Memoria del frío

«Muchos años después, frente al pelotón de fusilamiento, el coronel Aureliano Buendía había de recordar aquella tarde remota en que su padre lo llevó a conocer el hielo»

(Gabriel García Márquez. Cien años de soledad)

A las ciudades se las conoce en los días de niebla, cuando piedra a piedra van revelando sus secretos al peregrino recién llegado y su música, su ruido, se difumina entre las partículas de agua como un sonoro mecanismo de orientación. Es en medio de una atmósfera saturada de vapor, junto al retrato de un fresno en la lámina de un río, cuando le toca a los hombres ejecutar los planes que idearon una tarde de verano, embriagados del luminoso optimismo de un sol poniente.

No es posible sospechar el frío en una playa. Tampoco en una de esas muchas terrazas estivales que dan a un Mediterráneo que, aun inconcebible en los campos de Castilla, nos define como hijos de la calle y de los parques, del debate público, el trueque y el impúdico chismorreo. No es sencillo advertir sus efectos; la escarcha, la gripe, la cencellada, escuchando a un grupo de mariachis cantar una ranchera en la Puerta del Sol. No nos sale tiritar un mediodía de julio en plena Gran Vía de Madrid o calentados, al despertar, por el tacto de un cuerpo a noventa grados Fahrenheit.

Hace frío, en cambio, en las salas de espera de los hospitales, en los andenes del subterráneo y en las paradas de un tranvía de cuyo destino no estamos seguros. Se nos agolpan los recuerdos del hielo, y nos duelen las manos, que se vuelven ásperas antes de agrietarse, en cada gélido adiós, tras cada plan fallido; en la parada cardiorespiratoria que sigue a una respiración cortada. También en la conciencia de la soledad, el vacío o el paso del tiempo.

Como hace frío en medio de la niebla, aunque los termómetros marquen cinco grados y se halle detenido el viento que baja de la sierra.

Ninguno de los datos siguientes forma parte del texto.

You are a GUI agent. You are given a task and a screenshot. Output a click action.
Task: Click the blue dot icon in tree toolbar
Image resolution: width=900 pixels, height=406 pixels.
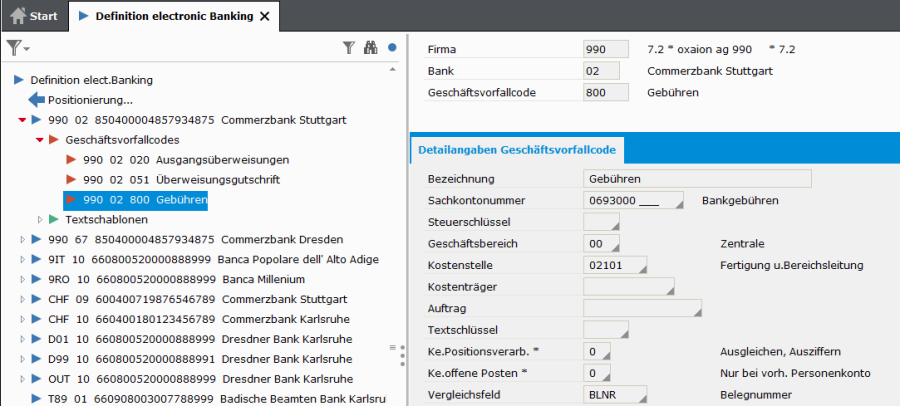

También allí, en la alameda, hace frío y no sirven de nada la lana y otros tejidos aislantes, ideados para condiciones parecidas, tal vez, pero no para el frío que se mece en la oscuridad de una mañana de otoño dejando ocultos a los habitantes de una ciudad que se asoma a cada uno de los movimientos de un viajero que recuerda los prados sobre los que se recostó una mañana de primavera a pensar en el futuro.

Las ciudades nos conocen en los días de niebla, a medida que nuestro perfil va distinguiéndose en medio de la bruma y el silencio (¿cantan los pájaros en los días de niebla?), mientras incumplimos los planes que hicimos sobre un campo primaveral o al borde de un mar que se retira de la costa a la salida de la luna. Su juicio, tal vez apresurado, se basará en la cadencia de los pasos o en lo erguido de nuestro cuello. También en nuestra capacidad para advertir, en el medio de las llamas de un mediodía de verano, la textura de un copo de nieve: la memoria del frío.